Templates without a primary face

You can pass a bare model name instead of alias@model. No persona is injected — the model acts as a standard assistant. Templates still work, so you can inject face profiles as context:
curl -X POST https://api.faces.sh/v1/chat/completions \
  -H "Authorization: Bearer YOUR_API_KEY" \
  -H "Content-Type: application/json" \
  -d '{
    "model": "gpt-4o-mini",
    "messages": [
      {"role": "user", "content": "Compare the worldviews of ${alice} and ${bob}. Where do they agree?"}
    ]
  }'
This works on all three endpoints: /v1/chat/completions, /v1/messages, and /v1/responses.

Supported endpoints

Templates work in all endpoints:
EndpointWhere templates are scanned
/v1/chat/completionsmessages[*].content (string or content blocks)
/v1/messagesmessages[*].content and system field
/v1/responsesinput (string or message list) and instructions field
Only type: "text" content blocks are scanned — image, tool, and other block types are left untouched.

Escaping

To include a literal ${...} without triggering expansion, prefix it with a backslash:
{"role": "user", "content": "Use the syntax \\${name} to reference a face."}

Rules

  • Referenced aliases must be faces you own.
  • Synthetic faces (those defined by a formula) work in templates.
  • Unknown aliases return 422 with a list of the unrecognized names.
  • Templates are expanded once — profile text is never re-scanned for nested ${...} tokens.

User preferences

Set account-level defaults via the preferences endpoint:
curl -X PATCH https://api.faces.sh/v1/user/preferences \
  -H "Authorization: Bearer YOUR_API_KEY" \
  -H "Content-Type: application/json" \
  -d '{
    "default_model": "gpt-5.4",
    "api_fallback": true
  }'
FieldTypeDescription
default_modelstringDefault LLM model inherited by newly created faces.
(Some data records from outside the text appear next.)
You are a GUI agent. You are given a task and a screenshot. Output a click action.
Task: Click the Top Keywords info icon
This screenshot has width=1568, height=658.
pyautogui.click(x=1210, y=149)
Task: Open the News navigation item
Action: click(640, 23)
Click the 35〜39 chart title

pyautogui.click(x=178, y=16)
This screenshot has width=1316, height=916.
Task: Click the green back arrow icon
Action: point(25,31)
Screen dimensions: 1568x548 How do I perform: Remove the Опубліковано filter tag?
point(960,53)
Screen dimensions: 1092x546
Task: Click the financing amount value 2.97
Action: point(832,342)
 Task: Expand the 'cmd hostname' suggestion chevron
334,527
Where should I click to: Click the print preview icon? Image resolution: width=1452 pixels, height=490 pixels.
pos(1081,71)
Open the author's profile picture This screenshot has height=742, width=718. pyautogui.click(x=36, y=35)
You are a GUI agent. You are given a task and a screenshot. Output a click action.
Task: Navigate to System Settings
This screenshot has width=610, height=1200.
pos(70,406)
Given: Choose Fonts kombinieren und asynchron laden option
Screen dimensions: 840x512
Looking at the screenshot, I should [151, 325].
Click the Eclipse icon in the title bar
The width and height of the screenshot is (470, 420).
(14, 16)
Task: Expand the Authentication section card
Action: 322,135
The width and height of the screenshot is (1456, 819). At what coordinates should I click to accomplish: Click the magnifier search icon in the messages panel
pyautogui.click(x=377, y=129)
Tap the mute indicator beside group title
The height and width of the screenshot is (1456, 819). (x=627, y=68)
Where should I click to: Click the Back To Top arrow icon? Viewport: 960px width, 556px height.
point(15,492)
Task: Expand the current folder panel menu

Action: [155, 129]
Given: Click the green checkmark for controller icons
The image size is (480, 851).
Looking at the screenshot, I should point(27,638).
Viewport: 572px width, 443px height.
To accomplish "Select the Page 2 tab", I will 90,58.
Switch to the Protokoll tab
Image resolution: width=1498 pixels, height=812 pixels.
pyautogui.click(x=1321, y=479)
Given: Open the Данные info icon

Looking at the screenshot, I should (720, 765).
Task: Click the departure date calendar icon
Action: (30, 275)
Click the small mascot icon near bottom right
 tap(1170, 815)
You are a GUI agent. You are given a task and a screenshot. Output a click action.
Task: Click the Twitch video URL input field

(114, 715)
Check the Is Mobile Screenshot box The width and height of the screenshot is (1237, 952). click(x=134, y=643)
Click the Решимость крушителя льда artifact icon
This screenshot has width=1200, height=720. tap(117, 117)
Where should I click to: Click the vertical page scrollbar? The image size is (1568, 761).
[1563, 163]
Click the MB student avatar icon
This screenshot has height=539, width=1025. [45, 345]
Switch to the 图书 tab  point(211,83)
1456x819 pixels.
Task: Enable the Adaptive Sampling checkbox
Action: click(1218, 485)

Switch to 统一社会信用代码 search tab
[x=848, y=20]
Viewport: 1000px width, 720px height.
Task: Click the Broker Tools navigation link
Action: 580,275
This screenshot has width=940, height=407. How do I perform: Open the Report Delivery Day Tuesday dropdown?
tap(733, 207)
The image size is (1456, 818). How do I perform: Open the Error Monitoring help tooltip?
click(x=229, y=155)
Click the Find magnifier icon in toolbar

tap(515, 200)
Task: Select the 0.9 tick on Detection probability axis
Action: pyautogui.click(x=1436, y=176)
Must be a valid model from /v1/models.
api_fallbackboolAllow fallback to paid system keys when OAuth fails (default: false).
Read current preferences:
curl https://api.faces.sh/v1/user/preferences \
  -H "Authorization: Bearer YOUR_API_KEY"

Supported models

curl https://api.faces.sh/v1/models \
  -H "Authorization: Bearer YOUR_API_KEY"
Returns all models available for use in the model field override syntax.

Using with OpenAI SDK

from openai import OpenAI

client = OpenAI(
    api_key="YOUR_API_KEY",
    base_url="https://api.faces.sh/v1"
)

response = client.chat.completions.create(
    model="alice",
    messages=[{"role": "user", "content": "What matters most to you?"}]
)
print(response.choices[0].message.content)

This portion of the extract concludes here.